● Vorliegender Textauszug:
□ □ □ □ □
In den meisten westlichen Versuchen, Erklärungsmuster für die »Schwulenverfolgung« in islamischen Ländern zu finden, wird die Religion als der entscheidende Faktor betrachtet. Dies findet seinen empirischen Gehalt darin, dass in fundamentalistischen Staaten wie dem Iran, Saudiarabien und ehemals auch Afghanistan Männer, die beschuldigt worden waren, Analverkehr mit anderen Männern begangen zu haben, nach dem Recht der Shari’a zum Tode verurteilt wurden.

In Afghanistan ließen die Taliban während ihrer kurzen Herrschaft auf diese Weise mindestens fünf Männer öffentlich exekutieren. Für den Iran sind genaue Zahlen zwar nicht bekannt, jedoch gelangen Nach­richten über Todesurteile in unregelmäßigen Abständen immer wieder an das Licht der internationalen Öffentlichkeit.
□ □ □ □ □
● Bereitgestellte Daten:
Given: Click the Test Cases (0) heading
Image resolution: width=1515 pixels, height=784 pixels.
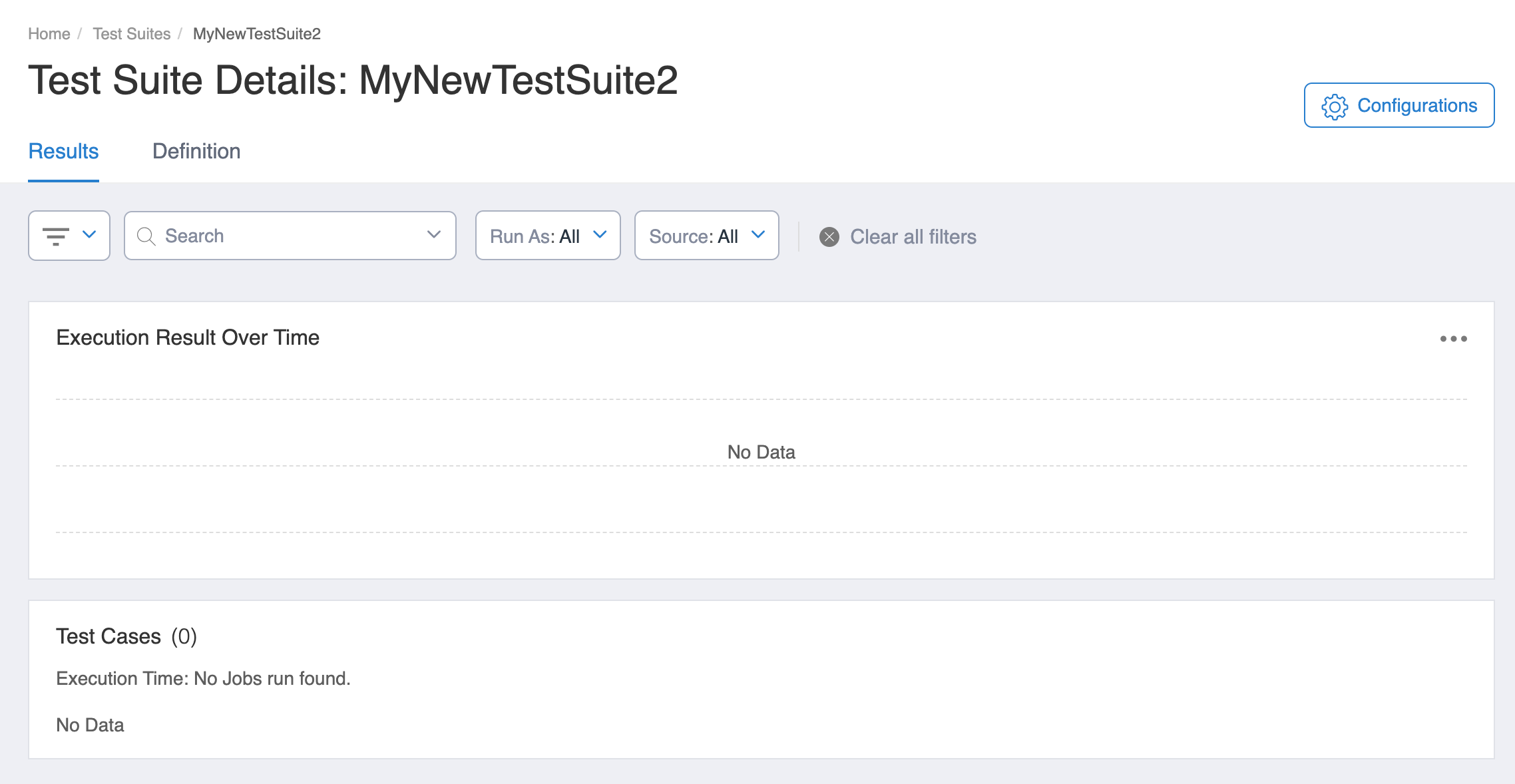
□ □ □ □ □
● Schriftliche Aufgaben:
**1)** Gib bitte den Textauszug von „In Afghanistan ließen“ bis einschließlich „der internationalen Öffentlichkeit.“ aktualisiert wieder, wobei „Taliban“ durch „Milizen“ ersetzt wird.
**2)** Stimmen die folgenden Aussagen mit dem Textauszug überein? Antworte jeweils mit Ja oder Nein und zitiere die entscheidenden Worte.
(a) Für den Iran sind genaue Zahlen zu den Todesurteilen bekannt.
(b) Die Taliban ließen mindestens fünf Männer öffentlich exekutieren.
(c) In den meisten westlichen Erklärungsversuchen gilt die Religion als der entscheidende Faktor.
**3)** Welche Länder werden im Textauszug namentlich genannt? Führe alle auf.

● Geordnete Antworten:
**1)**
In Afghanistan ließen die Milizen während ihrer kurzen Herrschaft auf diese Weise mindestens fünf Männer öffentlich exekutieren. Für den Iran sind genaue Zahlen zwar nicht bekannt, jedoch gelangen Nach­richten über Todesurteile in unregelmäßigen Abständen immer wieder an das Licht der internationalen Öffentlichkeit.

**2)**
(a) Nein: „Für den Iran sind genaue Zahlen zwar nicht bekannt“
(b) Ja: „ließen die Taliban während ihrer kurzen Herrschaft auf diese Weise mindestens fünf Männer öffentlich exekutieren“
(c) Ja: „wird die Religion als der entscheidende Faktor betrachtet“

**3)** Iran, Saudiarabien, Afghanistan